Britain’s Financial Services Authority is calling on consumers to take responsibility for their financial dealings, and to that end it has released a paper explaining the rationale for allowing firms under its oversight to fail.

The FSA says it will allow financial firms to fail because: it follows the general principle that consumers should take responsibility for their actions; the principles of good regulation stress the importance of facilitating competition and innovation; limited resources means it must focus on the riskiest firms; and, it is required to secure the appropriate degree of protection for consumers rather than to provide complete protection.

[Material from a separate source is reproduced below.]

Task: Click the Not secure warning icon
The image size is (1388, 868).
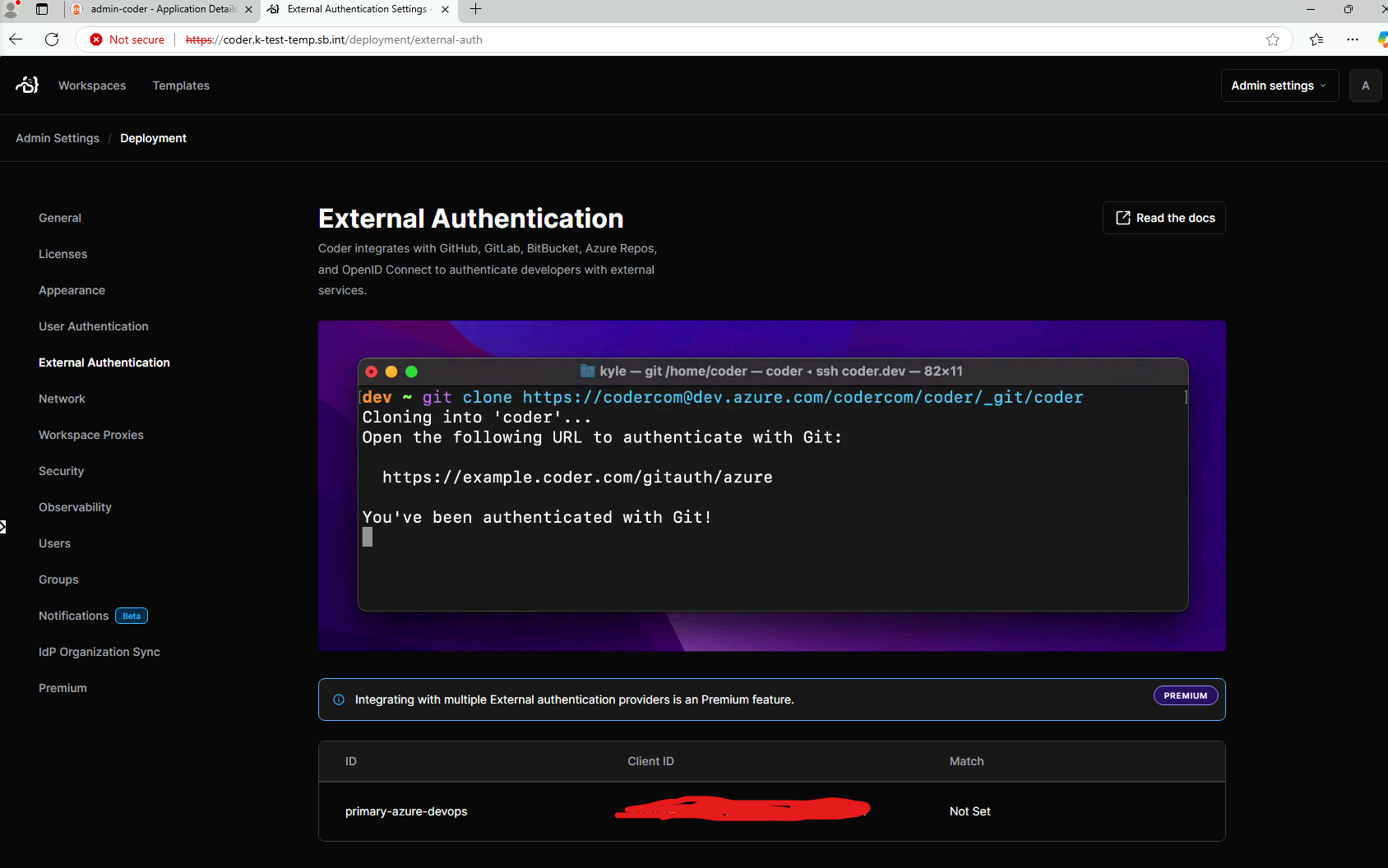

“While we seek to reduce the incidence of firm failure through our prudential rules, in a competitive market failure exists as the counterpart to competitive success. And occasional firm failures also reinforce market discipline and encourage customers to behave more prudently which reduces the likelihood of more severe prudential problems in the future,” the FSA said in a statement.

The FSA notes that firm failures and conduct lapses impose costs on stakeholders. “We therefore continue to aim to ensure as low an incidence of failure as is consistent with the maintenance of competition and innovation in markets,” it says. However, it also says that it is important that “stakeholders have realistic expectations of what regulation is able to deliver. This should put consumers in a position where they are better able to protect their own interests.”

The FSA concedes that the message of the paper may be unwelcome to some consumers. “The benefits of a market-based regime, such as greater choice and lower prices, may be assumed without further consideration of the competitive conditions that create this result. But in our view the overall position for consumers of having a market-based regime is a positive one,” it says.

“Our goal in increasing awareness of our non-zero failure regime is to encourage a more prudent approach on the part of stakeholders, particularly consumers, and so reduce their chances of loss,” it concludes.